Assert.AreEqual((int)(b*a), Operator.MultiplyAlternative(b, a));

Now both assertions succeed. As before, depending on the order of the parameters, different results will be returned, but now the second invocation produces a result that is logically correct.

4

1 回答 1

3

According to source code, method signature is as follows:

public static TArg1 MultiplyAlternative<TArg1, TArg2>(TArg1 value1, TArg2 value2)

and return type is same as first argument. Thus in second case it uses int as return type, and, most probably, converts second argument to that type too, so you have 59*0 which is zero.

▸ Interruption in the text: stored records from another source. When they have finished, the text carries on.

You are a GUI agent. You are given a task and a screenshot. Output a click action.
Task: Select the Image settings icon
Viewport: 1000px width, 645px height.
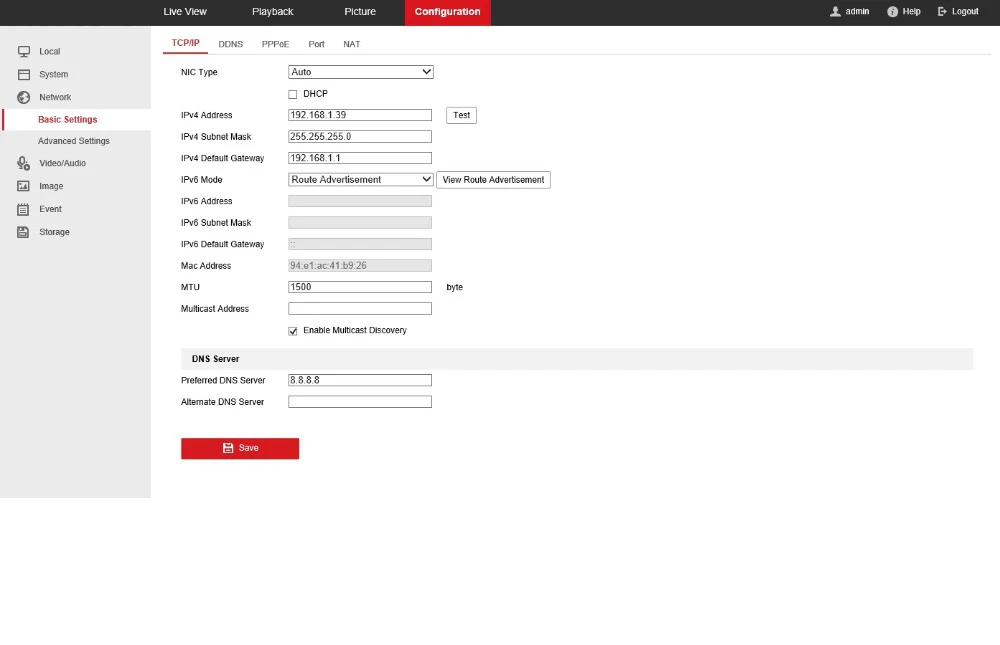[21, 186]
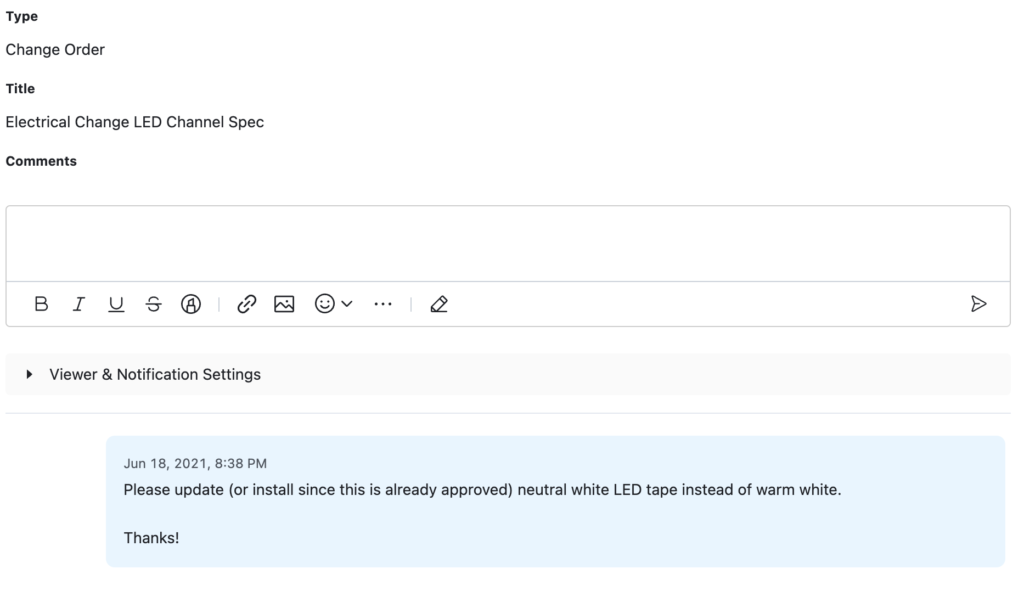This screenshot has height=597, width=1024.
Task: Clear formatting with the eraser icon
Action: [438, 304]
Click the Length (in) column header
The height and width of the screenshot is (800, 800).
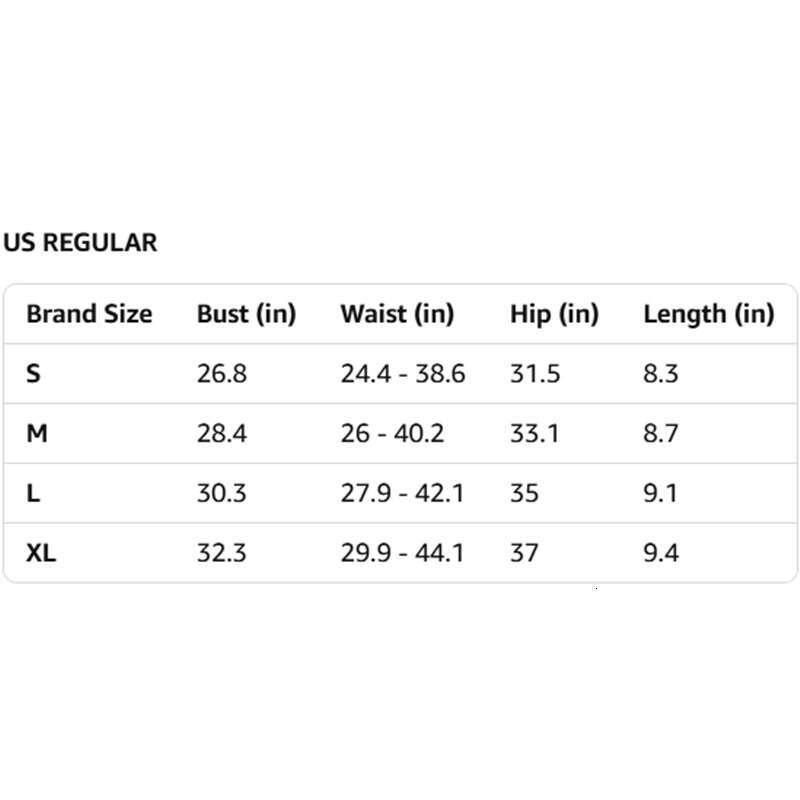709,314
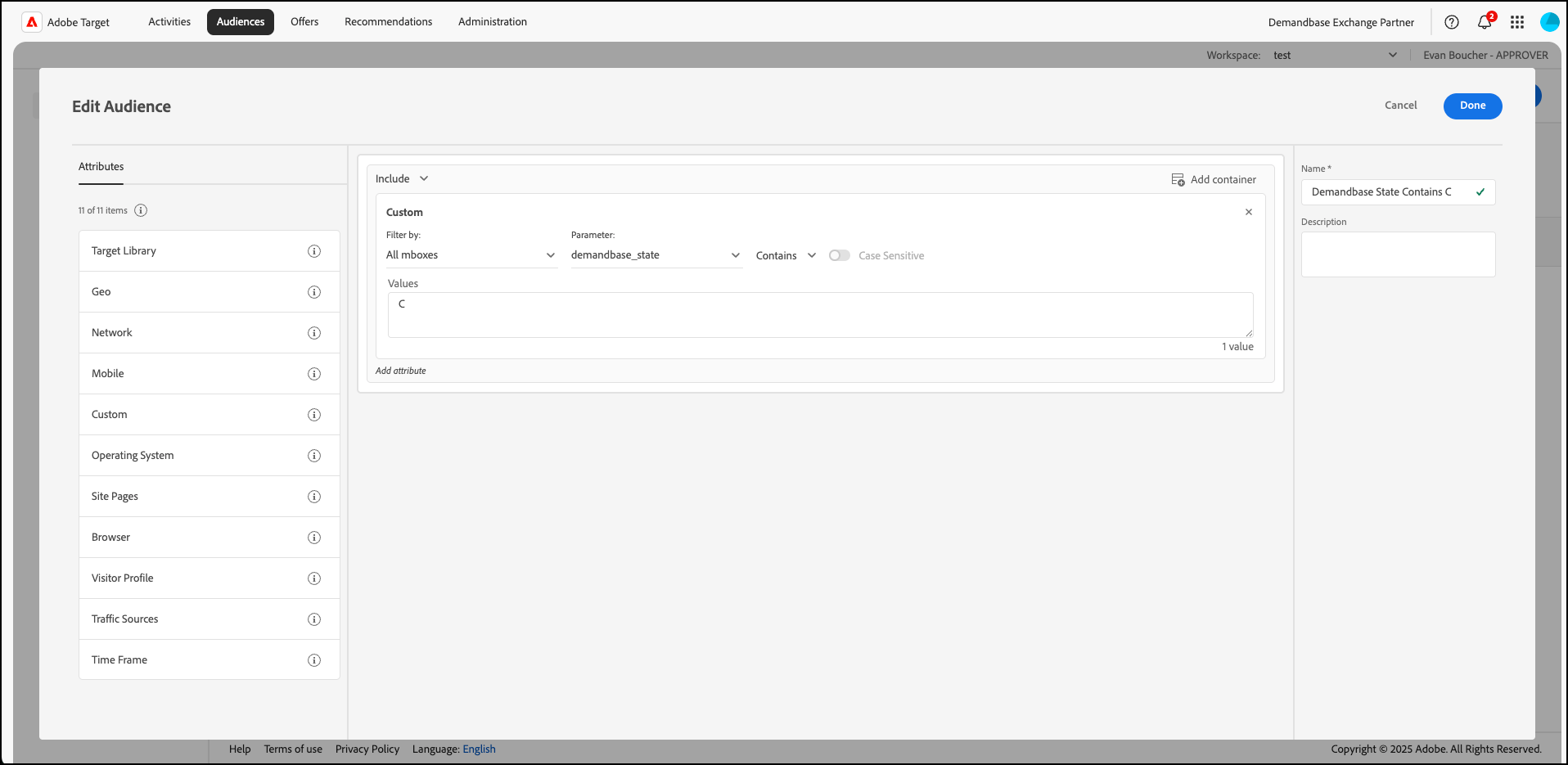Expand the Include dropdown
The width and height of the screenshot is (1568, 765).
point(402,179)
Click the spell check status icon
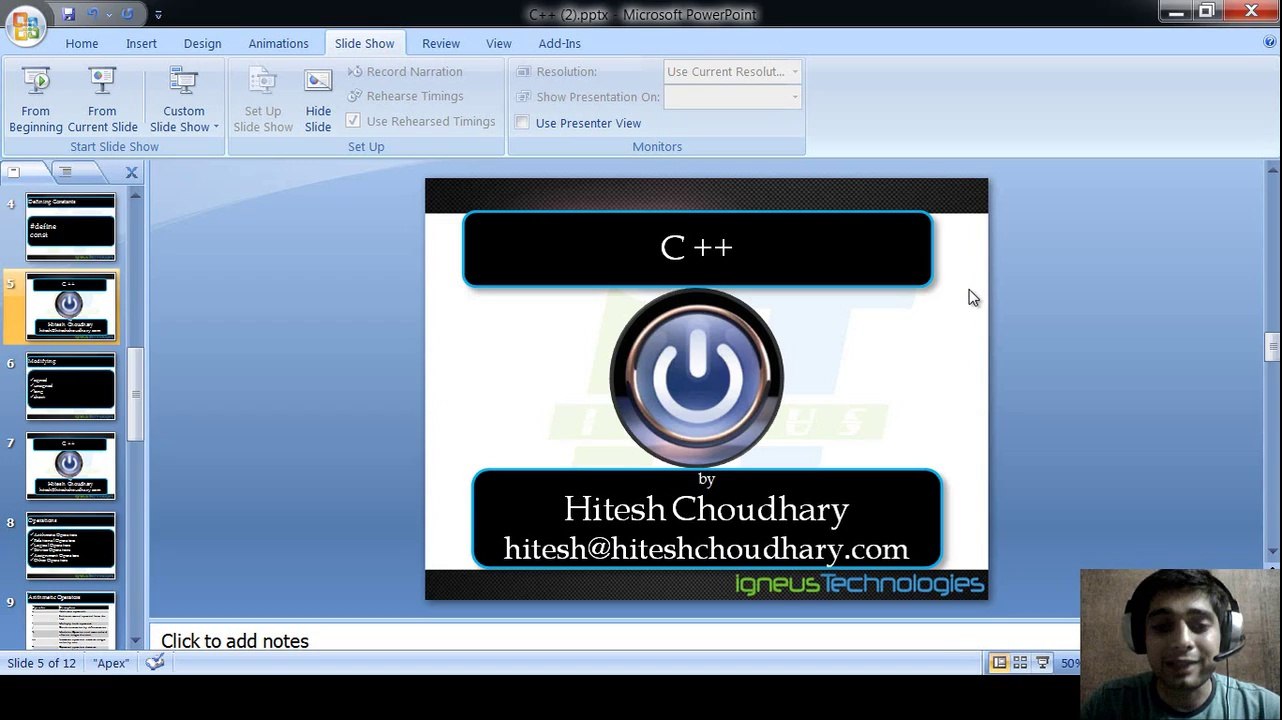The height and width of the screenshot is (720, 1282). point(155,663)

Concerning your comment, this part of source code provide details:

/// <summary>
/// Create a function delegate representing a binary operation
/// </summary>
/// <param name="castArgsToResultOnFailure">
/// If no matching operation is possible, attempt to convert
/// TArg1 and TArg2 to TResult for a match? For example, there is no
/// "decimal operator /(decimal, int)", but by converting TArg2 (int) to
/// TResult (decimal) a match is found.
/// </param>
/// <typeparam name="TArg1">The first parameter type</typeparam>
/// <typeparam name="TArg2">The second parameter type</typeparam>
/// <typeparam name="TResult">The return type</typeparam>
/// <param name="body">Body factory</param>
/// <returns>Compiled function delegate</returns>
public static Func<TArg1, TArg2, TResult> CreateExpression<TArg1, TArg2, TResult>(
        Func<Expression, Expression, BinaryExpression> body, bool castArgsToResultOnFailure)
{
    ParameterExpression lhs = Expression.Parameter(typeof(TArg1), "lhs");
    ParameterExpression rhs = Expression.Parameter(typeof(TArg2), "rhs");
    try
    {
        try
        {
            return Expression.Lambda<Func<TArg1, TArg2, TResult>>(body(lhs, rhs), lhs, rhs).Compile();
        }
        catch (InvalidOperationException)
        {
            if (castArgsToResultOnFailure && !(         // if we show retry
                            typeof(TArg1) == typeof(TResult) &&  // and the args aren't
                            typeof(TArg2) == typeof(TResult)))
            { // already "TValue, TValue, TValue"...
                // convert both lhs and rhs to TResult (as appropriate)
                Expression castLhs = typeof(TArg1) == typeof(TResult) ?
                                (Expression)lhs :
                                (Expression)Expression.Convert(lhs, typeof(TResult));
                Expression castRhs = typeof(TArg2) == typeof(TResult) ?
                                (Expression)rhs :
                                (Expression)Expression.Convert(rhs, typeof(TResult));

                return Expression.Lambda<Func<TArg1, TArg2, TResult>>(
                        body(castLhs, castRhs), lhs, rhs).Compile();
            }
            else throw;
        }
    }
    catch (Exception ex)
    {
        string msg = ex.Message; // avoid capture of ex itself
        return delegate { throw new InvalidOperationException(msg); };
    }
}

you see, Expression.Lambda<Func<TArg1, TArg2, TResult>>(body(lhs, rhs), lhs, rhs).Compile(); is failing for any combination of TArg1 and TArg2 of int and decimal (it actually have same behaviour if you change decimal to double for example, so it's not only decimal affected), then catch block is trying to cast both arguments to TResult type, which, in turn, depends on parameter order. So you get all decimal cast in first case and all int cast in second.

It's beyond my knowledge unfortunatelly to answer why actually this lambda compile is failing and is it a bug or a language limitation.